The Spark Connect protocol supports plugins for Relations (DataFrames), Commands (side-effect actions without returning data) and Expressions. This can be used to gain access to JVM-side classes and instances: https://semyonsinchenko.github.io/ssinchenko/post/extending-spark-connect/

Alternatively, any logic based on Scala Dataset API can be rewritten purely in PySpark DataFrame API. However, this duplicates code. A/B testing required.

Making Scala classes available through Spark Connect plugins also requires some duplication of classes in Python and Protobuf. Additionally, such plugins require some more configuration on the Spark Connect server to work.

SemyonSinchenko commented 1 month ago

I briefly checked the code, and it looks like it contains mostly pure functions. I did not see any hard to migrate cases like a JVM object with a mutable state. I see it like it is not very hard to define main structures (like parameters case classes) as proto messages and write a Connect Plugin.

But the problem is that generated by protoc Python code won't fit with the current PySpark API, so for a backward compatibility one needs to re-create an existing Python API on top of proto messages. And in the same moment, to support PySpark Classic, the old py4j-based API should be maintained too. Alternatively, the whole API may be rewritten to use proto messages with a kind of dispatch mechanism (like if we are in Connect env we send proto as bytes to the server and if we are in Classic env we send proto as bytes directly to _jvm).

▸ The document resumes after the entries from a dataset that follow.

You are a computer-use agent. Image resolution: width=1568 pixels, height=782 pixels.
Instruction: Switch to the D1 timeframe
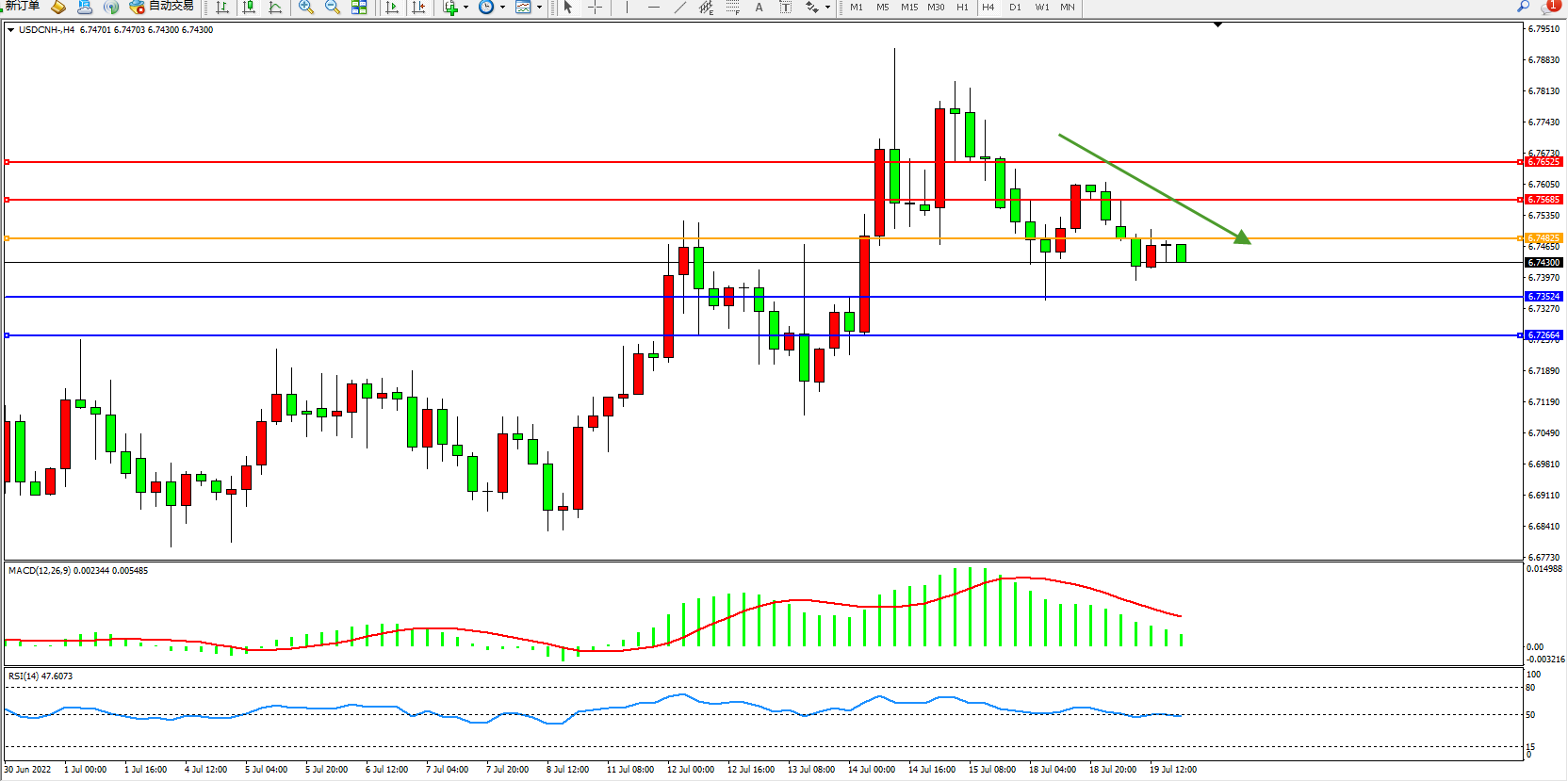point(1015,7)
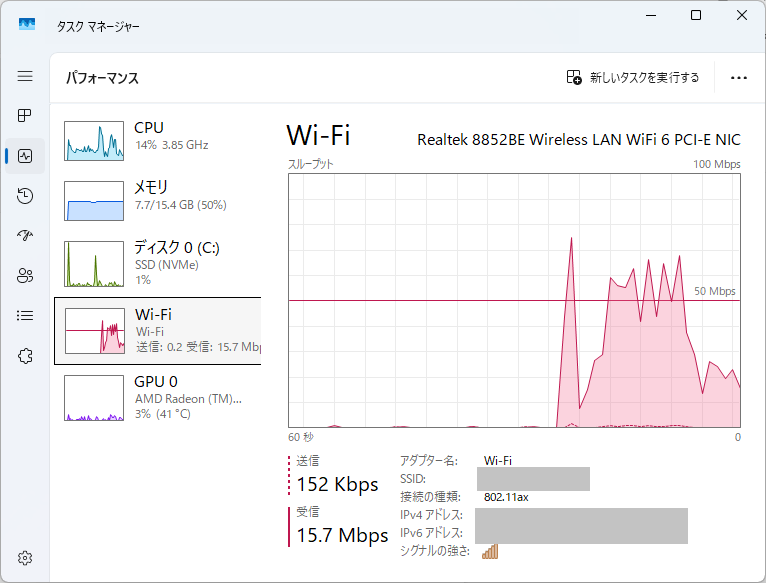Maximize the Task Manager window
Viewport: 766px width, 583px height.
coord(696,15)
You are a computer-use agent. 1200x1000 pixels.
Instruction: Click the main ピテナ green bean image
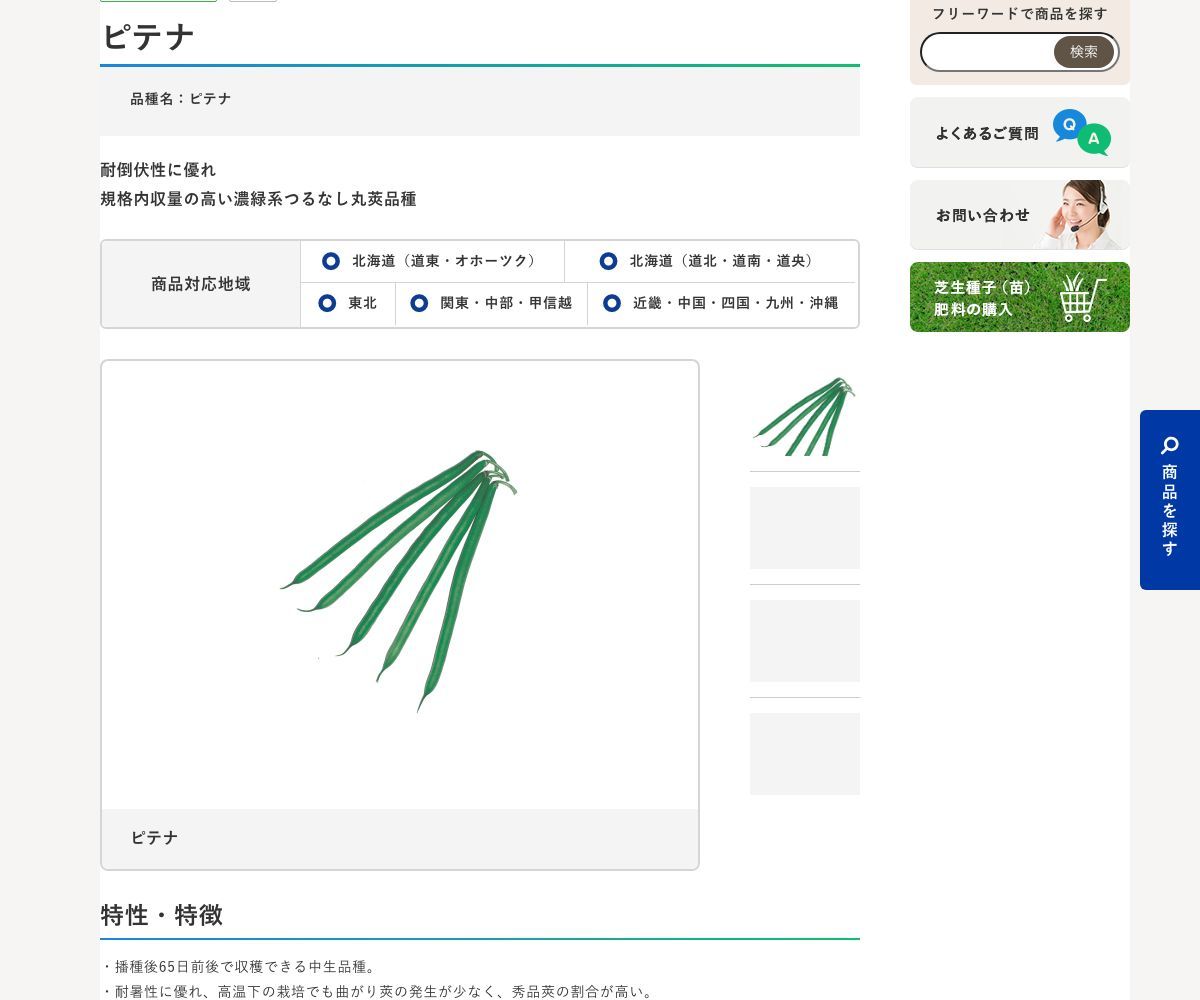click(x=400, y=585)
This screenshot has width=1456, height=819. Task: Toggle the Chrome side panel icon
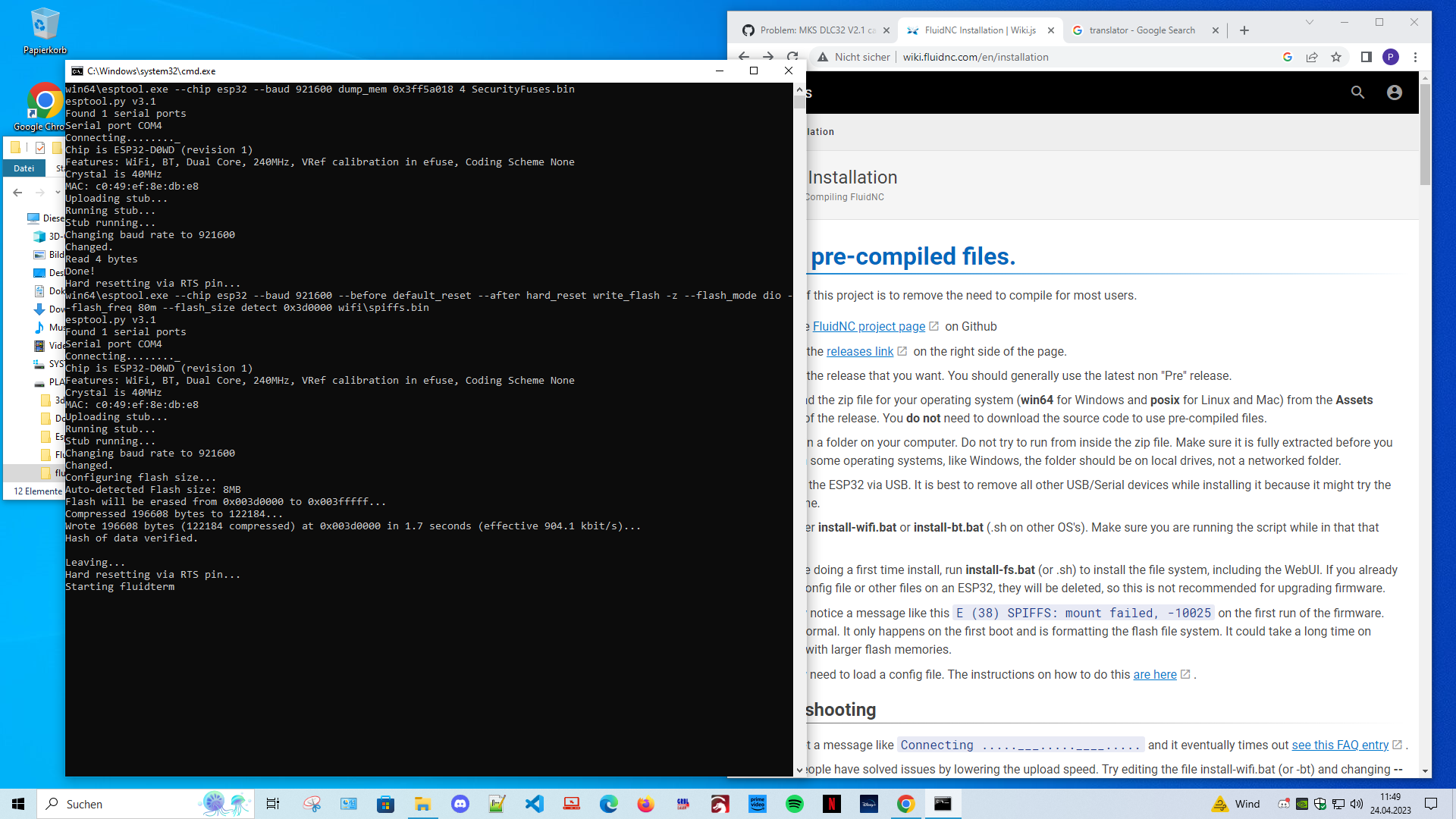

But it seems to me that it would be easier to rewrite an existing python API to pure PySpark. Just because creating a dispatch mechanism is required rewriting the whole API anyway.

I can help with both options anyway; it looks like an interesting task.

EnricoMi commented 1 month ago

I think I'll go along rewriting everything in PySpark where possible. This keeps the tech stack tidy and is backward compatible. While going along this route, I might find some pieces where calling into the JVM via a Spark Connect plugin turns out to be worth the effort and start this endeavour.

I like the fact that you can use the protobuf messages with the classic Spark session, as described in the bonus section of your blog post. However, this only works from Spark 3.4 and above.

EnricoMi commented 1 month ago

@SemyonSinchenko I think my biggest concern is that in order to have this package work with a connect extension, users have to add the spark.connect.extensions.*.classes config to their environment. Would be great if adding the --package ... would be sufficient to also add the conf.

Do you know there is some way to embed the Spark conf into the package jar?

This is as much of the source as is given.